- Extract
======

Overall, then, the House plan, including the SGR fix, is to spend about $1.5 trillion over the period 2010 to 2019 on health care, well in excess of the $900 billion budget the president promised to the American people.

In his September health care address, the president also said that “we've estimated that most of this plan can be paid for by finding savings within the existing health care system.” But the House bill imposes a new income tax surcharge on filers with incomes exceeding $500,000 if they are single or $1 million for couples. This provision would increase taxes by $460 billion over 10 years, according to the Joint Tax Committee, by far the largest “pay-for” in the House bill. So, instead of financing new coverage from efficiency and savings within health care, the House bill would pour hundreds of billions of dollars of new money into the current system. CBO estimates that this additional revenue and other non-health “pay-fors” will push the federal commitment to health care up nearly $600 billion over a decade.

The president spent much of the first half of this year promising that a health care plan would “bend the cost curve.” Last week, White House Budget Director Peter Orszag stated in a blog post on the Office of Management and Budget Web site that the administration is banking on two provisions to bring about this dramatic slowing of the escalation of health care costs. The first is the suggested new tax on high-cost insurance plans. The Senate Finance Committee approved a provision to impose a tax on plans with premiums exceeding $8,000 for single coverage or $21,000 for family coverage. By all accounts, the incidence of this new tax will largely fall on high-cost insurance enrollees, which is why union opposition is intense. The second provision would empower an independent commission to propose and implement payment reforms in Medicare. There are real questions about whether these provisions are the “game changers” claimed by administration officials. Regardless, neither is in the House bill. The House did include an independent review of regional disparities in Medicare payment structure, but the mandate is very limited, and certainly is not aimed at cost control. CBO estimated the provision would have no effect on the federal budget.

======

- Input data
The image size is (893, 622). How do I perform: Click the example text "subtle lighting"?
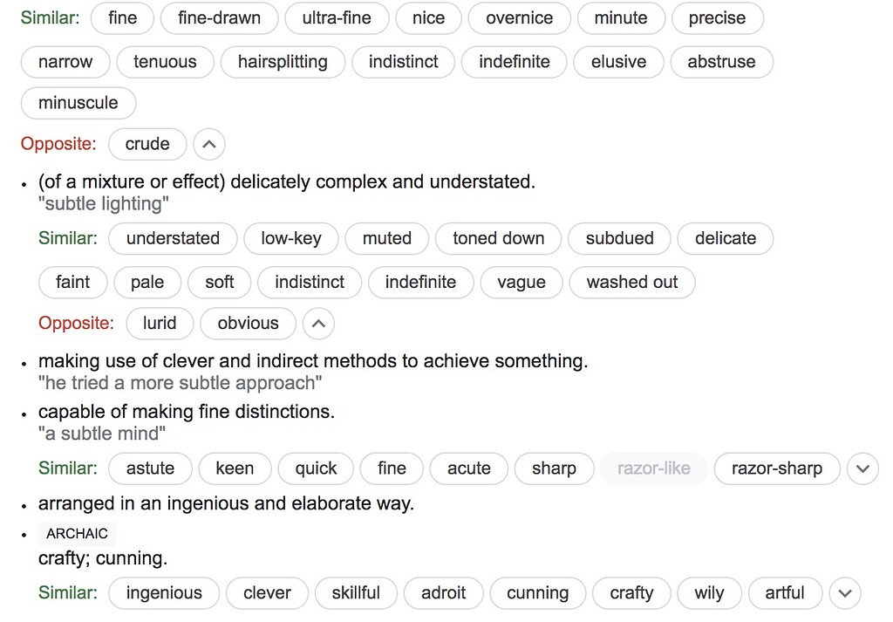pyautogui.click(x=105, y=204)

======

- Assignment 1
In the passage on the House health bill, by how much would the new income tax surcharge raise taxes over 10 years, according to the Joint Tax Committee?
- Assignment 2
Reproduce the passage on the House health bill from the words "In his September" through the words "over a decade.", swapping "surcharge" for "levy".
The lines can be set aside, since nothing here depends on them.

- Answer section 1
$460 billion.

- Answer section 2
In his September health care address, the president also said that “we've estimated that most of this plan can be paid for by finding savings within the existing health care system.” But the House bill imposes a new income tax levy on filers with incomes exceeding $500,000 if they are single or $1 million for couples. This provision would increase taxes by $460 billion over 10 years, according to the Joint Tax Committee, by far the largest “pay-for” in the House bill. So, instead of financing new coverage from efficiency and savings within health care, the House bill would pour hundreds of billions of dollars of new money into the current system. CBO estimates that this additional revenue and other non-health “pay-fors” will push the federal commitment to health care up nearly $600 billion over a decade.